Background Guidelines recommend shared decision making (SDM) for anticoagulation selection in patients with atrial fibrillation (AF). Decision aids (DAs) are tools that facilitate SDM. However, the comparative effectiveness between an encounter decision aid (EDA) and a pre- encounter patient decision aid (PDA) remains unexplored. Our objective was to assess the comparative effectiveness of these two DA types on SDM during clinical encounters discussing stroke prevention strategies for patients with AF.

Methods We conducted a cluster randomized multi-center trial in patients with AF comparing usual care (no DA) vs. one DA (EDA or PDA) or both DAs. Using a 2×2 factorial design, eligible clinicians and patients were randomized independently, yielding four study arms. Clinicians were randomized to use the EDA or usual care for all study visits, and patients were randomized to use or not use the PDA. The three co-primary outcome domains were: (1) quality of SDM (2) patient decision making, and (3) patient knowledge.
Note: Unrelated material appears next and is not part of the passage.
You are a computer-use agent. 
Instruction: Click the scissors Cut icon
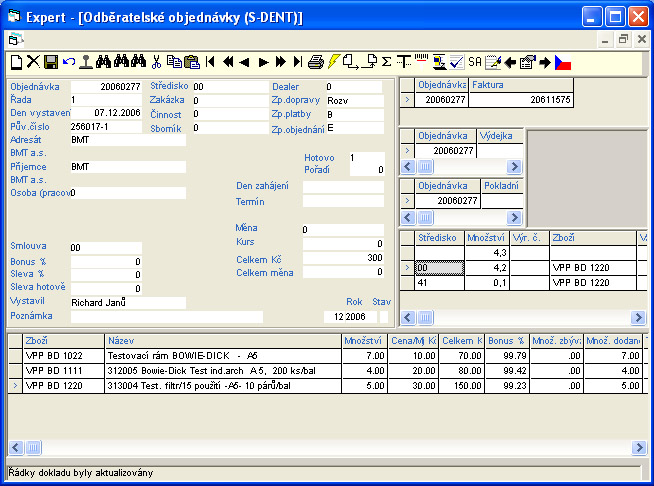pyautogui.click(x=157, y=62)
Secondary endpoints included anticoagulation treatment and drug choice, and adherence with anticoagulation therapy.

Results Between December 2020 and July 2023, investigators in 6 U.S. healthcare systems enrolled 1118 patients (mean age 70, 63% male, 90% White) and 156 clinicians. Data collection is complete, and data will be cleaned and ready for analysis as of February 1. We will test the impact of each tool on shared decision making (measured by OPTION12), patient knowledge, decisional conflict, decisional regret, anticoagulation-specific decisions (whether and how to anticoagulate [warfarin or direct oral anticoagulant]), and measures of anticoagulation use (initiation, persistence). We will explore interactions with tool, patient and clinical characteristics across each of these outcome measures.

Discussion This is the one of the first randomized trials examining the comparative effectiveness of EDAs and PDAs on SDM in clinical medicine.

Conclusions Forthcoming once data analysis is complete (prior to conference).